Extract all lines that hold "editor" from the records below.

+++

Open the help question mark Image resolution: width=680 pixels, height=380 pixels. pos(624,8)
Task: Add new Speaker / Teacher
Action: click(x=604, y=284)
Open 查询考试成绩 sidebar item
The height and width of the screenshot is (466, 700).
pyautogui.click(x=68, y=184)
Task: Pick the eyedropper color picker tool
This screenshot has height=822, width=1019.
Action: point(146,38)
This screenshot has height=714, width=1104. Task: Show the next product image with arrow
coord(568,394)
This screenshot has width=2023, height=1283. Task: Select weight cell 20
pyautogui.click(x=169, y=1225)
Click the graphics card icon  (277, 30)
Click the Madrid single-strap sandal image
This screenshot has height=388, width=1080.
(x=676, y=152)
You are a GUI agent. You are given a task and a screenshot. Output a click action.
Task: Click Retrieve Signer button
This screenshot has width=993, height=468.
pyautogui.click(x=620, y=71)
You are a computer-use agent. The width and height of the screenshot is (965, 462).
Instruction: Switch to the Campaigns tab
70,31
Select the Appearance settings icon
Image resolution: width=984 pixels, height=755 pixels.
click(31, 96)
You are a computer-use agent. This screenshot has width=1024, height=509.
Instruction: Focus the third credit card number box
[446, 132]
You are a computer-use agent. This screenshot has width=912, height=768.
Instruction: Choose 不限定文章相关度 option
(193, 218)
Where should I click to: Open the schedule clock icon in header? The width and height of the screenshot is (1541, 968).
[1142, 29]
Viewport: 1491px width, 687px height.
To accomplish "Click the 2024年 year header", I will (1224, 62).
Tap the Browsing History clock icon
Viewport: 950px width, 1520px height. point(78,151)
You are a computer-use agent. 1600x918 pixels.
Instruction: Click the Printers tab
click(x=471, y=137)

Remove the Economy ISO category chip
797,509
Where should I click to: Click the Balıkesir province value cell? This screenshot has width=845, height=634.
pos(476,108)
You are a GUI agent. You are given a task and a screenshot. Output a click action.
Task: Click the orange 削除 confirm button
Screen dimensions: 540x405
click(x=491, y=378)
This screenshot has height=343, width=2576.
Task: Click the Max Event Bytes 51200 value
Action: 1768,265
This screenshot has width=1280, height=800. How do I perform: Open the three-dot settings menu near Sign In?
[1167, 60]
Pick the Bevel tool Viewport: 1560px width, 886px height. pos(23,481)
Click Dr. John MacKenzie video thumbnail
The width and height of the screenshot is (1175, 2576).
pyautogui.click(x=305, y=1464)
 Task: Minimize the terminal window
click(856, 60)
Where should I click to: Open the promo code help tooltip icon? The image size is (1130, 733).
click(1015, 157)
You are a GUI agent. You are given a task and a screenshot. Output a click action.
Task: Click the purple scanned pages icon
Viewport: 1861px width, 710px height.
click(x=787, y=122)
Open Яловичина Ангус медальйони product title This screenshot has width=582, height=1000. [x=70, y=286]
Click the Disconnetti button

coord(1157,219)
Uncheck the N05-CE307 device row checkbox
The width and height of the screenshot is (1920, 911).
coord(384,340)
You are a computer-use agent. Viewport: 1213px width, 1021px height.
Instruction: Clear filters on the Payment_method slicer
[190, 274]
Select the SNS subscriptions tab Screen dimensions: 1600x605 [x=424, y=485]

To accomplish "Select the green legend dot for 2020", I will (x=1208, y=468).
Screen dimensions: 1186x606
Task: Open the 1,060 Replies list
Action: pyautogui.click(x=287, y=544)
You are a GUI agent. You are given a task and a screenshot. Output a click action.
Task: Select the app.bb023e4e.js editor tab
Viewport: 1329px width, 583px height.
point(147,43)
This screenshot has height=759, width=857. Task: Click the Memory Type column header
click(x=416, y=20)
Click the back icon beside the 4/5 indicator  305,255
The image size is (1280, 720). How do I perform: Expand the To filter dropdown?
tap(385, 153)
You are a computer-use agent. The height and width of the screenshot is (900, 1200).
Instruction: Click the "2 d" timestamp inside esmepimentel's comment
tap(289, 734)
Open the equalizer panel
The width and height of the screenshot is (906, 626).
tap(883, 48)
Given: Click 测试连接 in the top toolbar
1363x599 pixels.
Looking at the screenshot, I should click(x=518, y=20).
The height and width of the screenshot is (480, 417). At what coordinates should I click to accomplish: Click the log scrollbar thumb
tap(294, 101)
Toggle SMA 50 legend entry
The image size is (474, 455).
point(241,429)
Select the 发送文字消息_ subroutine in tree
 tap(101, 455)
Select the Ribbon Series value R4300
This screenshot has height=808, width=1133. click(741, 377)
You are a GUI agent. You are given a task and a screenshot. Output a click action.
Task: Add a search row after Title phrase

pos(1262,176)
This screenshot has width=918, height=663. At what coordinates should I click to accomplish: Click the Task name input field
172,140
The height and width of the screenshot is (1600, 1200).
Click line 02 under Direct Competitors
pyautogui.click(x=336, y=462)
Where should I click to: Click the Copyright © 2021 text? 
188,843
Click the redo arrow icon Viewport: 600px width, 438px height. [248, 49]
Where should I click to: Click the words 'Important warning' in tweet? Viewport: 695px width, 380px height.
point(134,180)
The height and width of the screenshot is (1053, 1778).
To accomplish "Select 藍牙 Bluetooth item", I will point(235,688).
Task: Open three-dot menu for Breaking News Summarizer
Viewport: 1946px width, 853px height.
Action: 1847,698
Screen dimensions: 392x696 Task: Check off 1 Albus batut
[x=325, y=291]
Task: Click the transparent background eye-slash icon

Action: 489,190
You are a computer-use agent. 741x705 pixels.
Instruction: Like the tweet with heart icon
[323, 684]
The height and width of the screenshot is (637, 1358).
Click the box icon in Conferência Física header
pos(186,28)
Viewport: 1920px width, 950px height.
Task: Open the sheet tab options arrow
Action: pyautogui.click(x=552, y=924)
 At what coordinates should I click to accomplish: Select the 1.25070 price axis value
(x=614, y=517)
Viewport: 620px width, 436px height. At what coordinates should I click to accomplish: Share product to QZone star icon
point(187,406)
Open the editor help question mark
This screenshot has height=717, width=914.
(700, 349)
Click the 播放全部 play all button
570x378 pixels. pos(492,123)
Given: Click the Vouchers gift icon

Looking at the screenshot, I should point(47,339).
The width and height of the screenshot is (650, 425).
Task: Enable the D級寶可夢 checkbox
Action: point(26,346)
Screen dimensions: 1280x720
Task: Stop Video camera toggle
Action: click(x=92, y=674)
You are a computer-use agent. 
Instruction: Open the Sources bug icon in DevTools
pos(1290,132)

+++

_SOLUTION FOR THIS TASK_:
Task: Select the app.bb023e4e.js editor tab
Open the editor help question mark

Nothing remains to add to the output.